His interest in cancer was born out of a desire to help the patients he operated on who had the disease. Shingleton was quoted in a 1987 Duke publication entitled, The Shingleton Years, as saying, “We saw then that there wasn’t anyone here who was really concentrating on oncology and tumors. A lot of people were doing work in those fields, but no one was making it a specialty. I saw an opportunity to go into general surgery with emphasis on the gastrointestinal tract and oncology.”
One of Shingleton’s research papers was widely credited with changing the way drugs were delivered for metastatic tumors to the liver. He demonstrated that injecting drugs intravenously was just as effective – and far simpler for the patient – than administering drugs into a hepatic artery, which required patients to be hospitalized for two weeks. He was also involved in some of the early studies on the effects of combining surgery and drug treatments against cancer. Shingleton was a strong proponent of outreach and education as a means of cancer prevention. Over the course of his career, Shingleton published more than 85 articles in professional journals, three book chapters, and a book.

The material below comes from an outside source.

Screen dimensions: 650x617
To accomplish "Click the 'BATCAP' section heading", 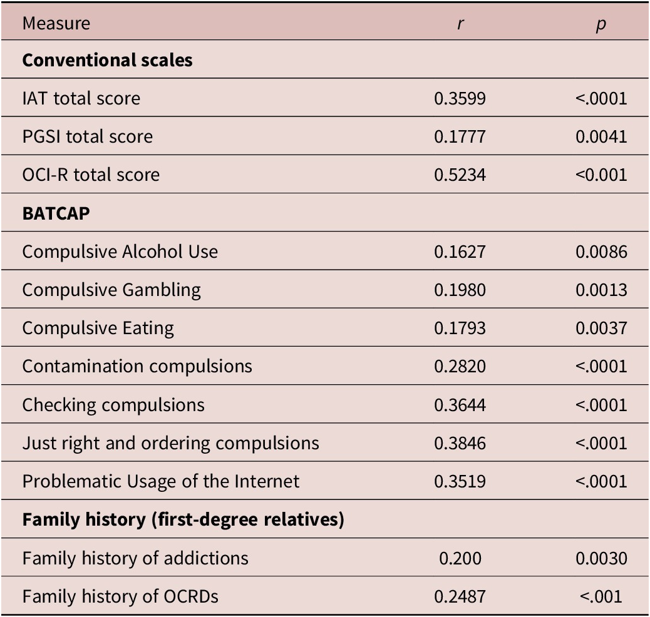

Shingleton is survived by his wife of 55 years, Jane Bruce Shingleton of Palatka, FL. He is also survived by his sons, William Bruce Shingleton, M.D. and Marsha Shingleton of Shreveport, LA, and their children, Robley Bruce and Margaret Merriman Shingleton; Arthur Bradley Shingleton and his wife Sherburne Laughlin of Bethesda, MD, and their children, William Wiley and Matthias Bernhardt Shingleton; daughters, Catherine Shingleton Branch and her husband Bradford Branch of Atlanta, and their children Julia Catherine, William Warner, Sarah Elizabeth and Oliver Douglas Branch; Betty Shingleton Franklin of Cary, NC and her children, Sarah Catherine and Richard Carter Franklin; Susan Shingleton Sutcliff and her husband Michael Sutcliff of Alpharetta, GA, and their children Catherine Harper and Lindsay Jane Sutcliff.
A memorial service will be held Wed., Jan. 5, at 1:00 pm at the Duke Chapel.
In lieu of flowers, memorial donations can be made to the Duke Comprehensive Cancer Center (to support the Jane Bruce Shingleton Endowed Fund for Breast Cancer), DUMC 3828, Durham, NC 27710.